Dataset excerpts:

*** Block opens ***

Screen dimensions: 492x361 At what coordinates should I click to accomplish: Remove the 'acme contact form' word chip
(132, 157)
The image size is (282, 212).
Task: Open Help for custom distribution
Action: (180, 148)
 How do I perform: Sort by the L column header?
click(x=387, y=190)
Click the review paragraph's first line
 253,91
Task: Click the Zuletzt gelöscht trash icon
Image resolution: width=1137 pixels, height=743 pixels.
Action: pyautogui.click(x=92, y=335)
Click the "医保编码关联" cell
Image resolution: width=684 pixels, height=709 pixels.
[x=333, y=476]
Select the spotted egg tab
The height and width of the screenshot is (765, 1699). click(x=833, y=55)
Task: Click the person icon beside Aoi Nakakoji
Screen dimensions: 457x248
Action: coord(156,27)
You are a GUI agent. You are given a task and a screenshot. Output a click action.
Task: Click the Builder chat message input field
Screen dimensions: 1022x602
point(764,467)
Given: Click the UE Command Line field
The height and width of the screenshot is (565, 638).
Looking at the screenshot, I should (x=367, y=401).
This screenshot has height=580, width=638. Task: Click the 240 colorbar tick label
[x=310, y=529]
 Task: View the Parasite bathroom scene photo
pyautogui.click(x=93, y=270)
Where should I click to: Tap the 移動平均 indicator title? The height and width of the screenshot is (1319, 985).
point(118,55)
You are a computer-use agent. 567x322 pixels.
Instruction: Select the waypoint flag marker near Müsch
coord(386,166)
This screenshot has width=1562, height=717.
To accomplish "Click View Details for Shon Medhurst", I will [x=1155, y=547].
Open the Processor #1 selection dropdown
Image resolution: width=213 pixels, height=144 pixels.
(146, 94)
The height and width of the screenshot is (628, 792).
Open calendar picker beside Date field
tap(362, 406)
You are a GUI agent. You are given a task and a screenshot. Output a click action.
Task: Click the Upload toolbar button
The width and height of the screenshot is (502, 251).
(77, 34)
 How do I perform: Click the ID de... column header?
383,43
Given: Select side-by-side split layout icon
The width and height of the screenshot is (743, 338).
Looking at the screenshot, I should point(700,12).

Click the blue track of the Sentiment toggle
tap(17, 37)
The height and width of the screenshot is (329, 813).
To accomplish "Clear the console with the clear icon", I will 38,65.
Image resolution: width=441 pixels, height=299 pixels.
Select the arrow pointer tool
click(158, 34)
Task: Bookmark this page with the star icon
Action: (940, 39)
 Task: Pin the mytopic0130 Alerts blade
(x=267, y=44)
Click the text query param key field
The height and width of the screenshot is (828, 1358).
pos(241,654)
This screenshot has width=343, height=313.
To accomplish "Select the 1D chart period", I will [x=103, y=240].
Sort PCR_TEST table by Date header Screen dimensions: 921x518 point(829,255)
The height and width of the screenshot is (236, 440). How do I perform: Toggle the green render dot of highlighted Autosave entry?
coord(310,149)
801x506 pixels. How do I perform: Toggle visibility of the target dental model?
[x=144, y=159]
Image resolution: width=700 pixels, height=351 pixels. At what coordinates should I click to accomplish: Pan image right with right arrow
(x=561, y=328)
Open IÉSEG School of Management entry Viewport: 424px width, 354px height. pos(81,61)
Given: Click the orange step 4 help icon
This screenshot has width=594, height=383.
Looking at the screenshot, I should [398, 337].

*** Block closes ***

What's wanted is a faithful copy of each entry above.

Screen dimensions: 492x361 At what coordinates should I click to accomplish: Remove the 'acme contact form' word chip
(132, 157)
The image size is (282, 212).
Task: Open Help for custom distribution
Action: (180, 148)
 How do I perform: Sort by the L column header?
click(x=387, y=190)
Click the review paragraph's first line
 253,91
Task: Click the Zuletzt gelöscht trash icon
Image resolution: width=1137 pixels, height=743 pixels.
Action: pyautogui.click(x=92, y=335)
Click the "医保编码关联" cell
Image resolution: width=684 pixels, height=709 pixels.
[x=333, y=476]
Select the spotted egg tab
The height and width of the screenshot is (765, 1699). click(x=833, y=55)
Task: Click the person icon beside Aoi Nakakoji
Screen dimensions: 457x248
Action: coord(156,27)
You are a GUI agent. You are given a task and a screenshot. Output a click action.
Task: Click the Builder chat message input field
Screen dimensions: 1022x602
point(764,467)
Given: Click the UE Command Line field
The height and width of the screenshot is (565, 638).
Looking at the screenshot, I should (x=367, y=401).
This screenshot has height=580, width=638. Task: Click the 240 colorbar tick label
[x=310, y=529]
 Task: View the Parasite bathroom scene photo
pyautogui.click(x=93, y=270)
Where should I click to: Tap the 移動平均 indicator title? The height and width of the screenshot is (1319, 985).
point(118,55)
You are a computer-use agent. 567x322 pixels.
Instruction: Select the waypoint flag marker near Müsch
coord(386,166)
This screenshot has width=1562, height=717.
To accomplish "Click View Details for Shon Medhurst", I will [x=1155, y=547].
Open the Processor #1 selection dropdown
Image resolution: width=213 pixels, height=144 pixels.
(146, 94)
The height and width of the screenshot is (628, 792).
Open calendar picker beside Date field
tap(362, 406)
You are a GUI agent. You are given a task and a screenshot. Output a click action.
Task: Click the Upload toolbar button
The width and height of the screenshot is (502, 251).
(77, 34)
 How do I perform: Click the ID de... column header?
383,43
Given: Select side-by-side split layout icon
The width and height of the screenshot is (743, 338).
Looking at the screenshot, I should point(700,12).

Click the blue track of the Sentiment toggle
tap(17, 37)
The height and width of the screenshot is (329, 813).
To accomplish "Clear the console with the clear icon", I will 38,65.
Image resolution: width=441 pixels, height=299 pixels.
Select the arrow pointer tool
click(158, 34)
Task: Bookmark this page with the star icon
Action: (940, 39)
 Task: Pin the mytopic0130 Alerts blade
(x=267, y=44)
Click the text query param key field
The height and width of the screenshot is (828, 1358).
pos(241,654)
This screenshot has width=343, height=313.
To accomplish "Select the 1D chart period", I will [x=103, y=240].
Sort PCR_TEST table by Date header Screen dimensions: 921x518 point(829,255)
The height and width of the screenshot is (236, 440). How do I perform: Toggle the green render dot of highlighted Autosave entry?
coord(310,149)
801x506 pixels. How do I perform: Toggle visibility of the target dental model?
[x=144, y=159]
Image resolution: width=700 pixels, height=351 pixels. At what coordinates should I click to accomplish: Pan image right with right arrow
(x=561, y=328)
Open IÉSEG School of Management entry Viewport: 424px width, 354px height. pos(81,61)
Given: Click the orange step 4 help icon
This screenshot has width=594, height=383.
Looking at the screenshot, I should [398, 337].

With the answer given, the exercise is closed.